> [Raw records]:

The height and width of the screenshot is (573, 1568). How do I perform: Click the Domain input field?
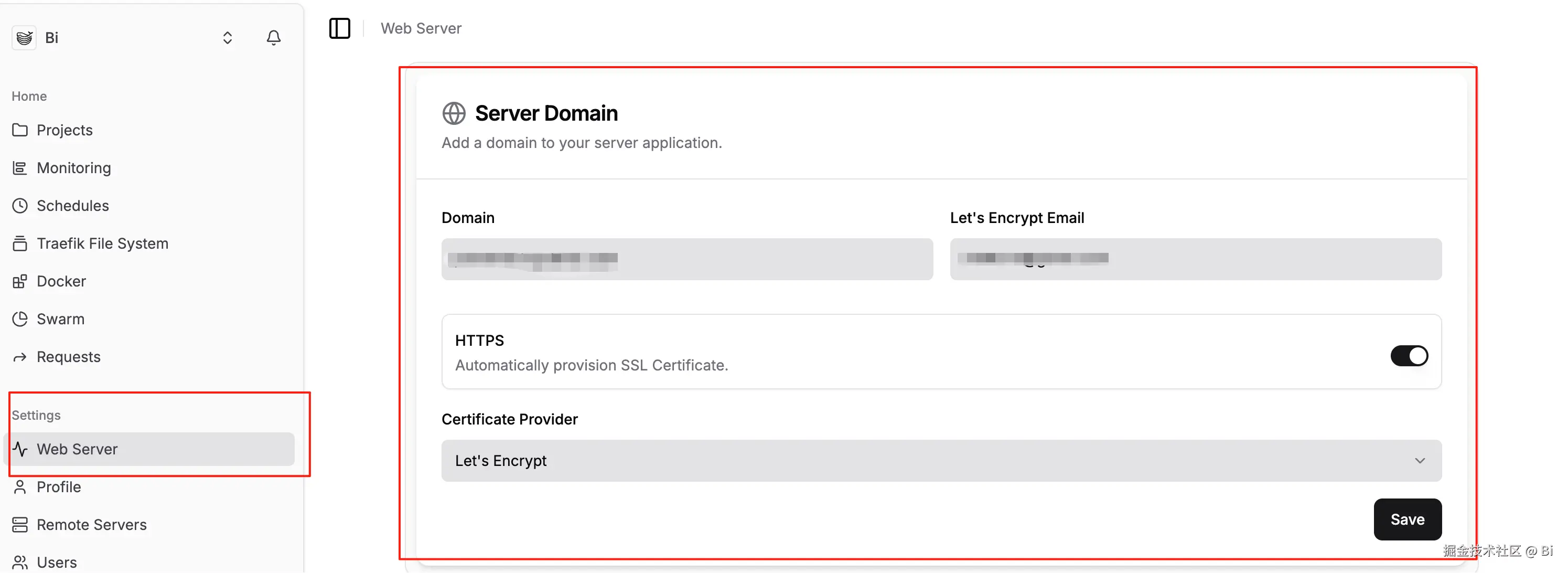[x=686, y=259]
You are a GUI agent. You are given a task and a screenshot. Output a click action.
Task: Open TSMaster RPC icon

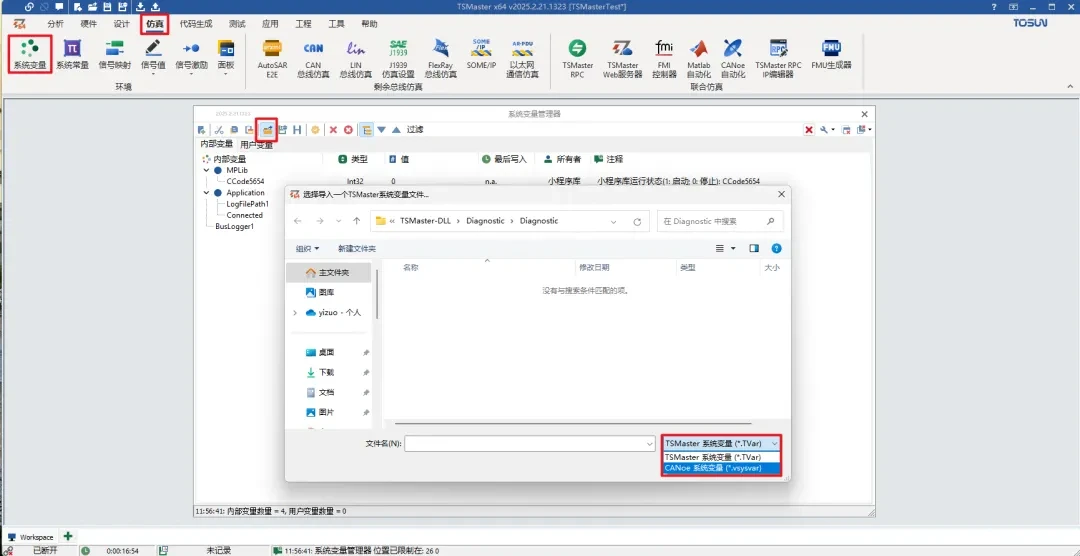click(x=576, y=53)
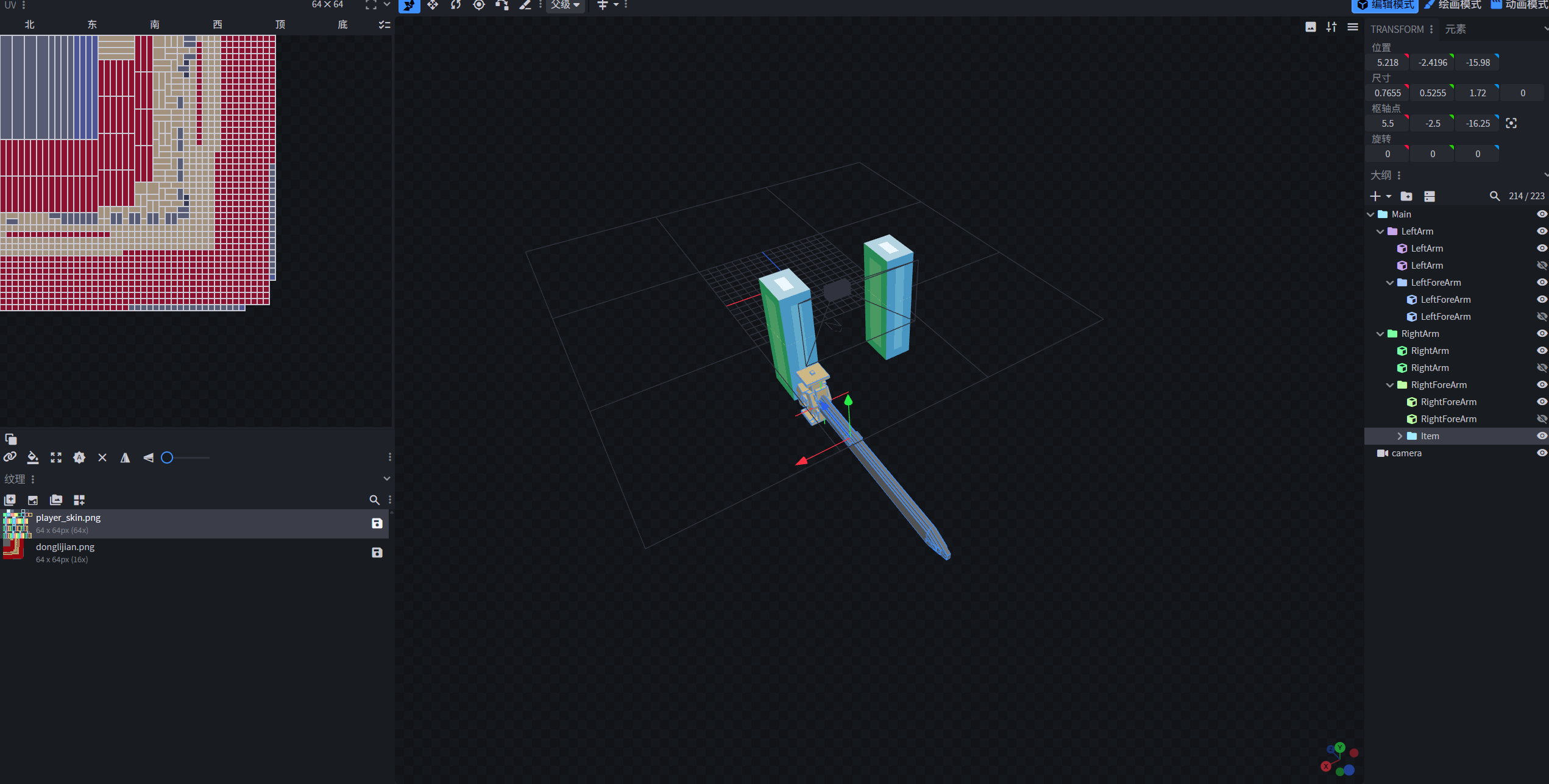Click the UV maximize arrows icon
1549x784 pixels.
pyautogui.click(x=56, y=457)
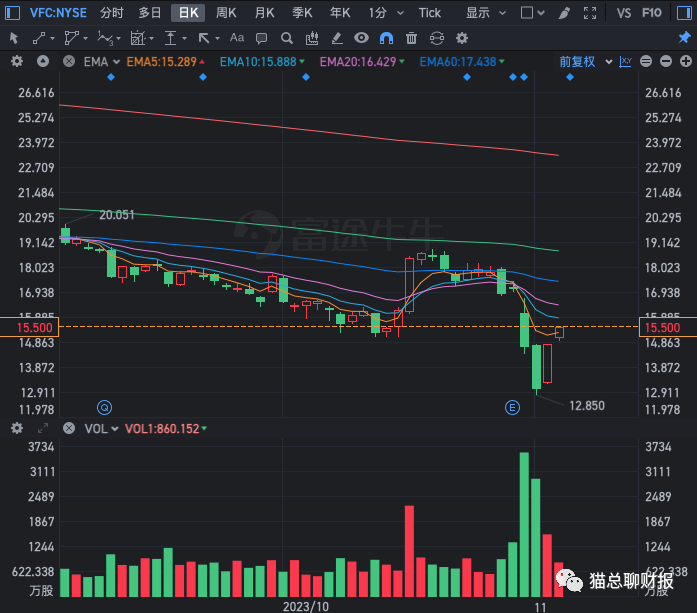The image size is (697, 613).
Task: Open the text annotation tool
Action: pos(237,37)
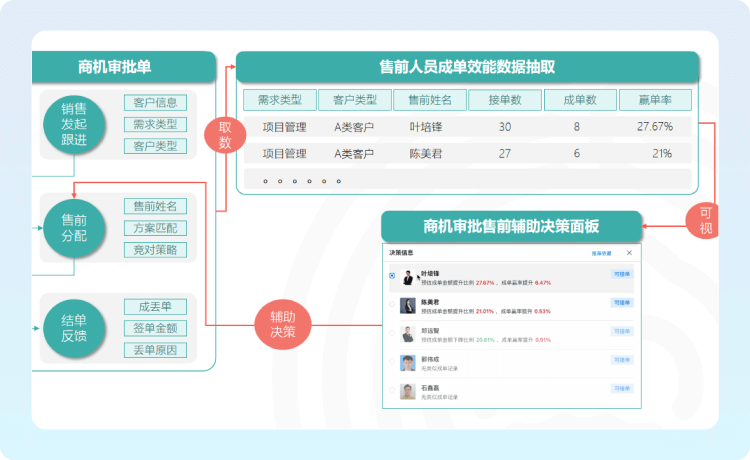The height and width of the screenshot is (460, 750).
Task: Click the 接单数 column header
Action: [504, 100]
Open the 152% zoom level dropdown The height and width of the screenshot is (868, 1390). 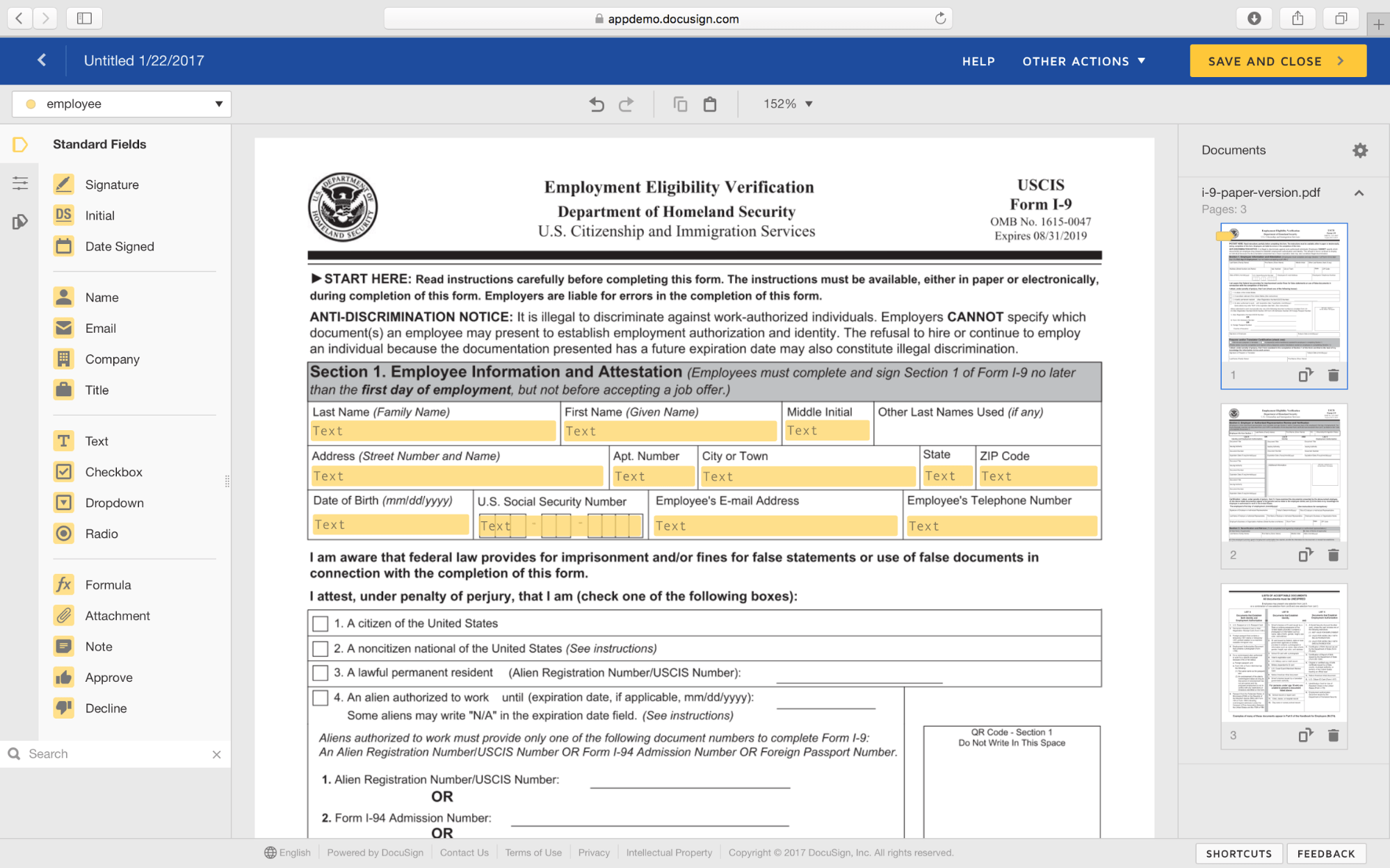(788, 104)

> [Directions]:
Convert the entries into a JSON list of strings, one string per line, beginning at the first line and stopping after the line that contains "Action: [504, 100]". Skip blank lines and leave the pictures out.

> [Output of the exercise]:
[
  "The height and width of the screenshot is (573, 1568). How do I perform: Click the Domain input field?",
  "[x=686, y=259]",
  "You are a GUI agent. You are given a task and a screenshot. Output a click action.",
  "Task: Open TSMaster RPC icon",
  "click(x=576, y=53)",
  "Click the UV maximize arrows icon",
  "1549x784 pixels.",
  "pyautogui.click(x=56, y=457)",
  "The image size is (697, 613).",
  "Task: Open the text annotation tool",
  "Action: pos(237,37)",
  "The height and width of the screenshot is (460, 750).",
  "Task: Click the 接单数 column header",
  "Action: [504, 100]"
]